3 Ways Millennials Are Driving Cloud Adoption

Millennials like the work flexibility the cloud offers

There is a lot of talk about millennials these days, and a lot of confusion about who this demographic is comprised of (the majority are probably older than you think). So, before we dive into the ways this generation is changing the way we do business, let’s look at just who they are.

Millennials are:

  • Born between 1980 and 2000, putting the youngest at 18 and the oldest at 38.
  • The largest living generation (larger than Baby Boomers and 3 times the size of Generation X).
  • 25% of the U.S. population with a total of 77 million.
  • The best-educated group of young adults in US history, with one-third of older millennials (ages 26-33) having earned at least a four year college degree.

Now that we’re on the same page with who this group is, let’s look at the ways they are driving cloud adoption.

Millennials Like Flexibility

Having grown up with modern technology, being tied down to an office doesn’t make sense to this generation. That’s not to say they don’t enjoy collaboration with co-workers, they just don’t see the need for daily, physical interaction when technology provides so many other options. Think about it; at your last meeting, were all of your teammates gathered around the table, or were some colleagues calling in from home, a hotel, or a coffee shop? Today, 13.4 million Americans are telecommuting, or working remote—that’s more than double the amount that telecommuted in 2005, and many believe this is due to meeting the demands of millennials entering the workplace. As some of the biggest supporters of telecommuting, studies show that 92% of millennials want the option to work from home, even if it’s just a day or two per week.

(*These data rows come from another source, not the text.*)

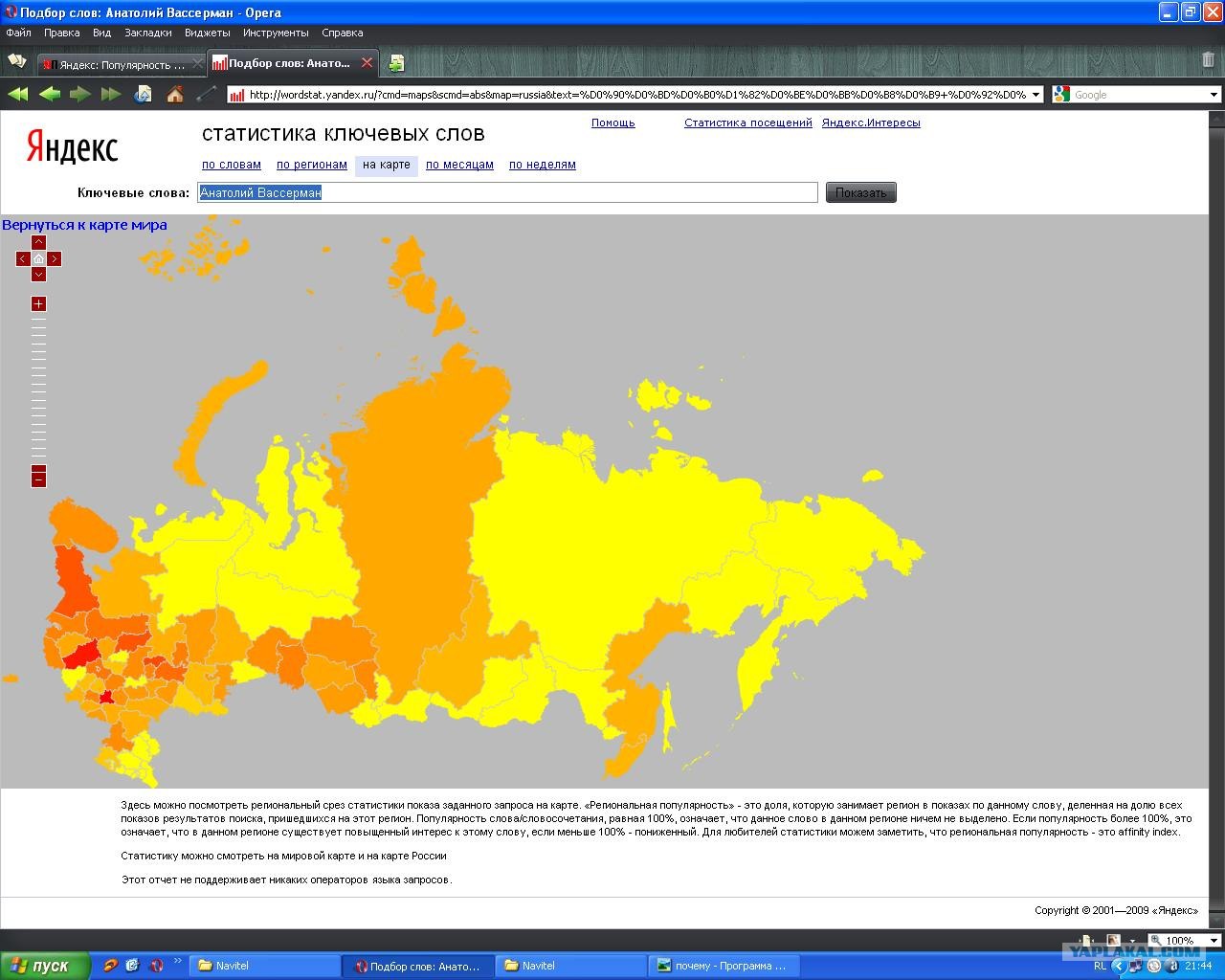Click the browser Back green arrow
The image size is (1225, 980).
[x=49, y=94]
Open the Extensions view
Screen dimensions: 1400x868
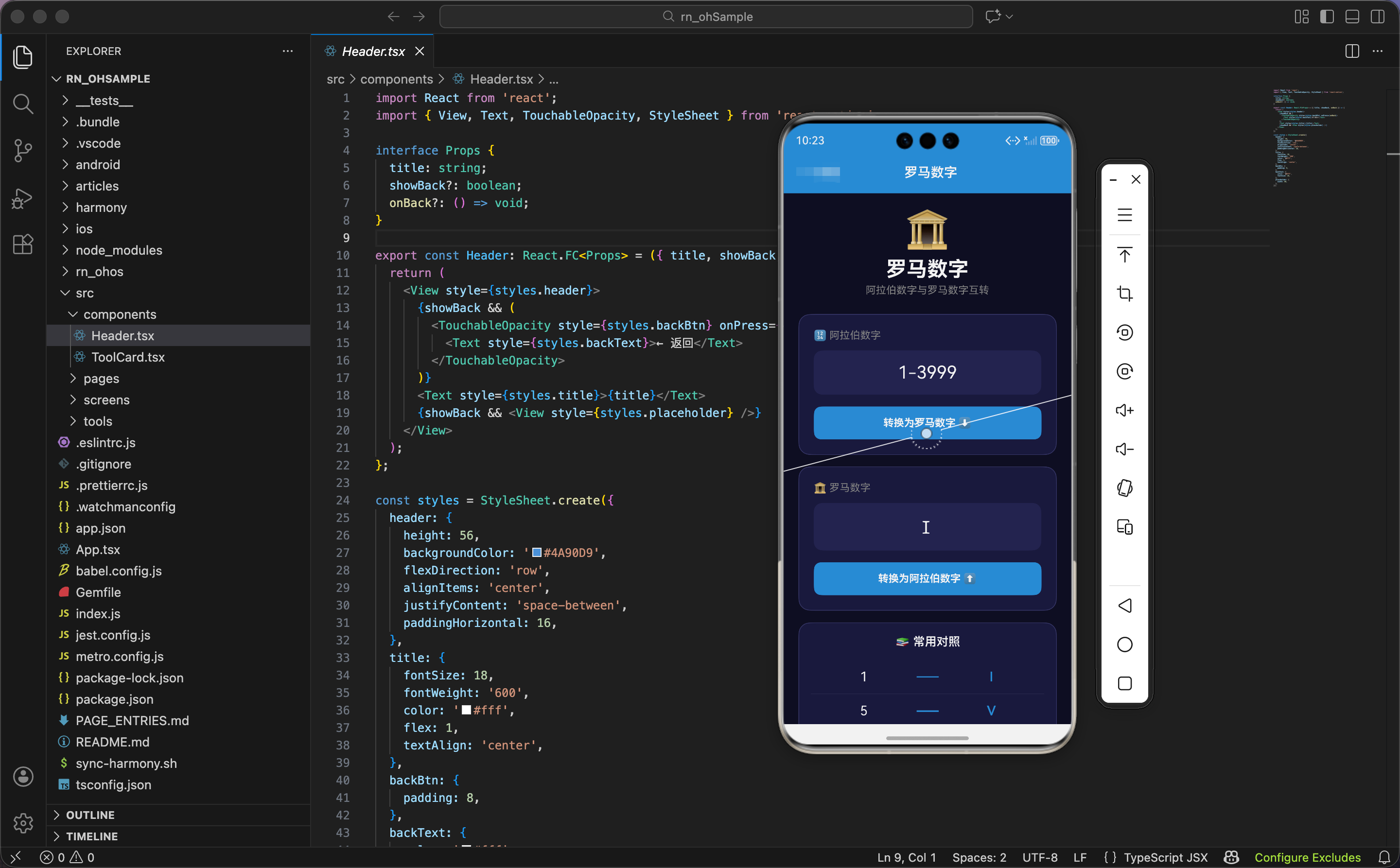23,244
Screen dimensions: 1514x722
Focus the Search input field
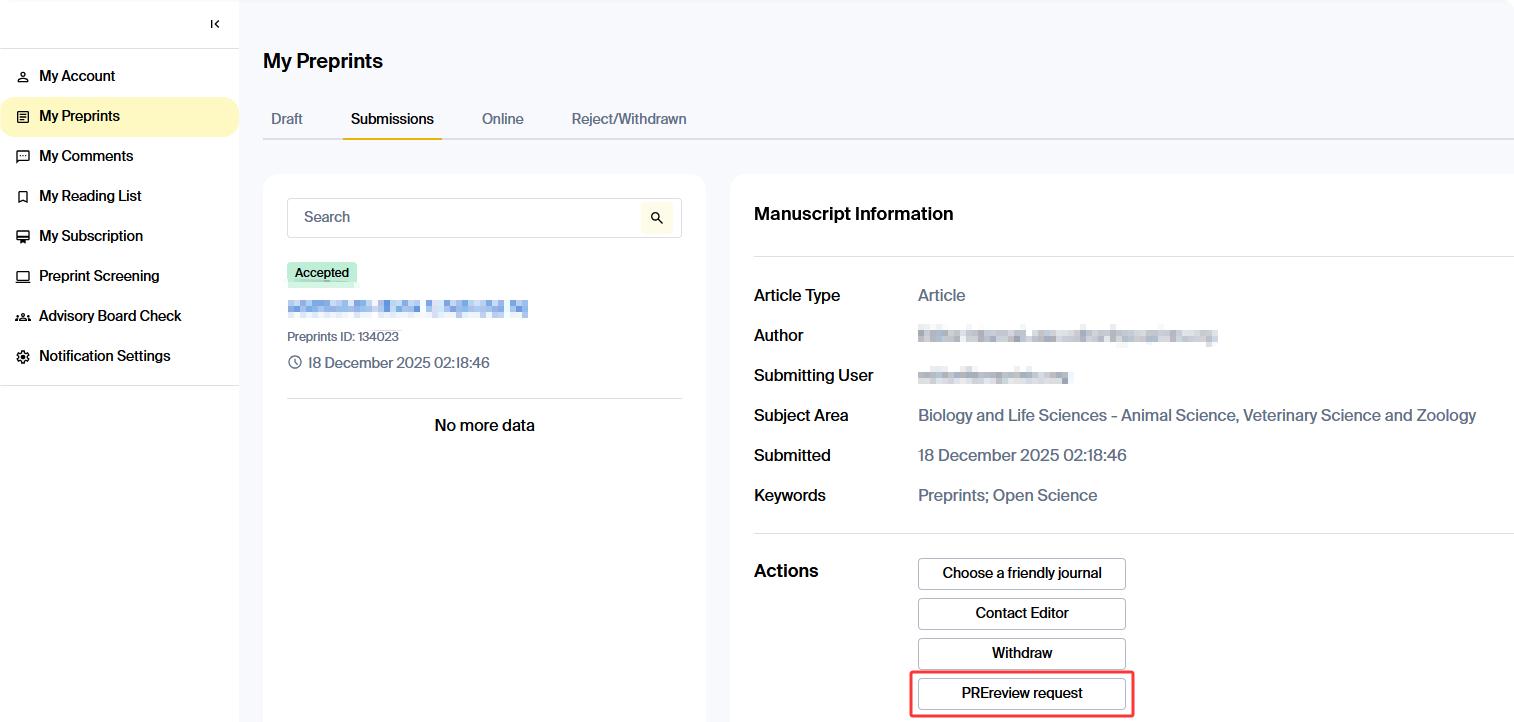click(464, 218)
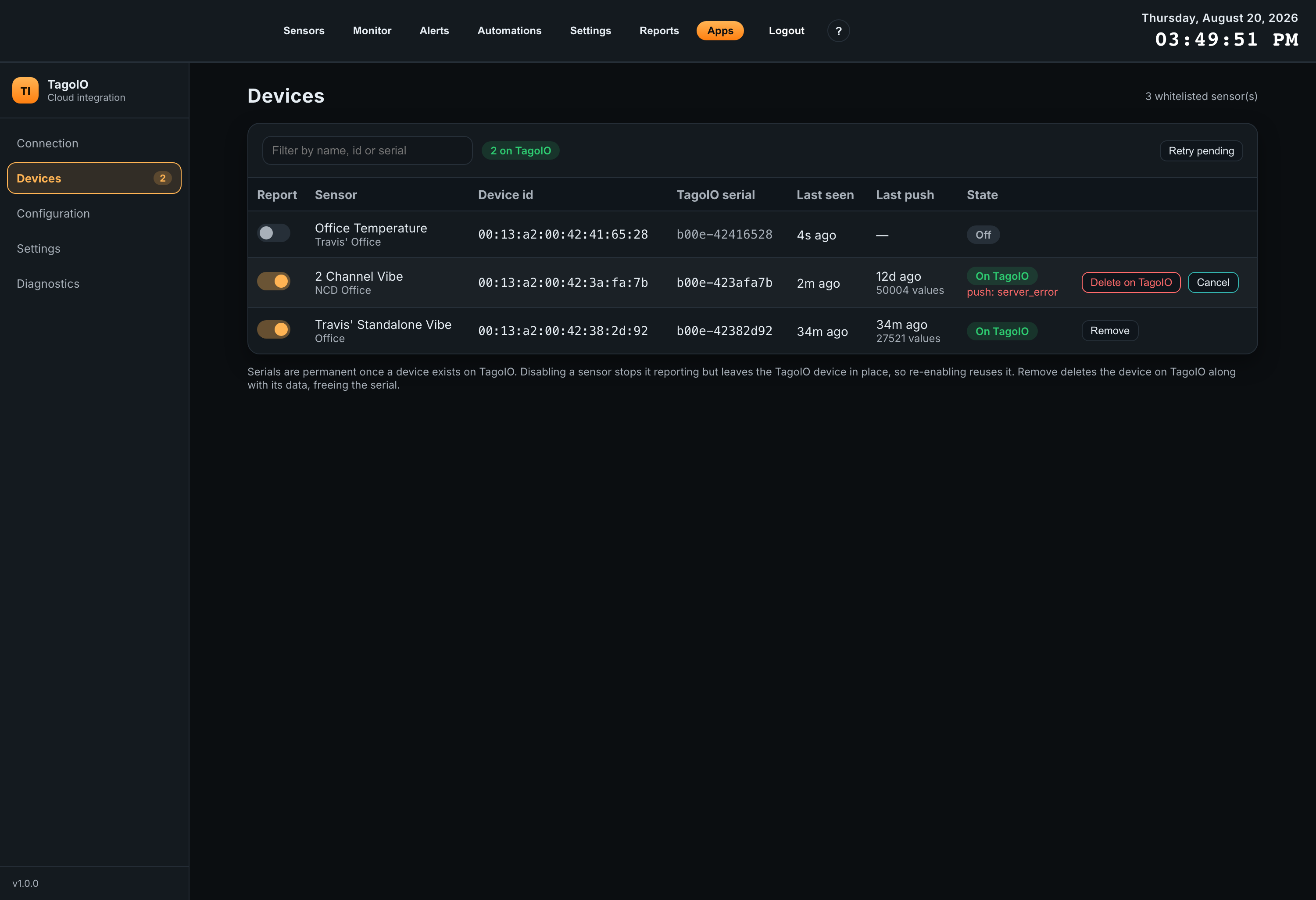Click the Logout link in the top bar
This screenshot has width=1316, height=900.
pyautogui.click(x=786, y=31)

To attract and maintain millennial workers, more and more companies are incorporating some flexibility into their schedules, and the cloud makes this easier. The cloud offers seamless integration between departments through file-sharing across any device, so employees no longer need a specific device to collaborate on projects. Whether they’re working from laptops, tablets, smartphones or desktops, the cloud makes it possible to quickly join and collaborate within a business’s network. Millennials also like cloud-based tools that mimic some of their favorite social media sites, such as Slack, which allows them to instantly message colleagues from wherever they are, sharing documents, webpages, or just the latest meme.

Millennials Lack Security Concerns

Most millennials, especially those on the younger end of the spectrum, have grown up with a mobile device in their hands. This typically makes them more aware of security risks than other generations, but less likely to be concerned about them. So, while millennials are not likely to fall for the “Nigerian Prince” scam that duped some of their older peers in the early days of the internet, they are likely to engage in other irresponsible behaviors. According to the Harvard Business Review, millennials—more so than older generations—are more likely to keep their passwords in plain sight, store passwords on a shared drive or in a non-protected work document, and lose their devices, giving whoever finds them unrestricted access to sensitive company data.

While educating employees is essential to curbing some of these bad habits, it can be hard to change people’s tendencies. And with millennials recently becoming the largest generation in the U.S. workforce, it falls upon companies to make sure their data remains secure. The cloud offers preventative measures to protect data, such as anti-virus protection, firewalls, patch management, and encryption for inbound and outbound data, along with 24/7 monitoring. But that’s not all; the cloud also has a focus on being restorative. For example, when an attack is recognized, replication hits the pause button—stopping infected data from spreading. Then, organizations need only implement their Disaster Recovery plan to wipe IT systems and reboot them with copies to retrieve the most recent, clean copy of data.

Millennials Are Eco-Warriors

Today’s young people are often referred to as the “green generation,” doing what they can to repair past damages and encouraging businesses to be more responsible patrons of the planet. Millennials prefer to do business with corporations and brands with pro-social messages, sustainable manufacturing methods and ethical business standards. In fact, nearly 75% of millennials state that they’re more likely to spend money on a product if it comes from a sustainable brand. So, when it comes to seeking employment, what companies will they gravitate toward? More than likely, those practicing sustainability.

Most cloud computing data centers are designed for efficient energy use to reduce carbon emissions. Companies engaged with a cloud provider are also likely to use less wattage to provide back-up power and cooling because of their provider’s superior hardware setup.

That’s not all. Traditional data hardware systems are high maintenance, requiring uninterruptible power supplies, cooling, and a lot of electricity! Moving basic tasks to the cloud saves immense levels of electricity (a recent study reveals that projects moving some business software to the cloud, on a national level, could power the city of Los Angeles for a full year!)

What’s Next?

Well, Generation Z, to be exact! While each generation is different, if there’s one thing millennials and Gen Z have in common that previous generations did not is their level of tech savviness. So, attracting millennials now will likely put you in a better position to attract Gen Z in the future (some are even calling them the Cloud Generation). Older members of this generation are graduating high school, and who knows, one of their resumes may soon come across your desk!